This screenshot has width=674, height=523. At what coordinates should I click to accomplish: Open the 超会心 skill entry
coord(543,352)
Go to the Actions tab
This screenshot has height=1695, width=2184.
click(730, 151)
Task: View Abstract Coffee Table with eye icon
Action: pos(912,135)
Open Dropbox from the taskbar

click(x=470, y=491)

------------------------

> **What the task asks**
Lay out the lines of the listing above as a numbered list, omitting any blank lines.

> **Response to the task**
1. This screenshot has width=674, height=523. At what coordinates should I click to accomplish: Open the 超会心 skill entry
2. coord(543,352)
3. Go to the Actions tab
4. This screenshot has height=1695, width=2184.
5. click(730, 151)
6. Task: View Abstract Coffee Table with eye icon
7. Action: pos(912,135)
8. Open Dropbox from the taskbar
9. click(x=470, y=491)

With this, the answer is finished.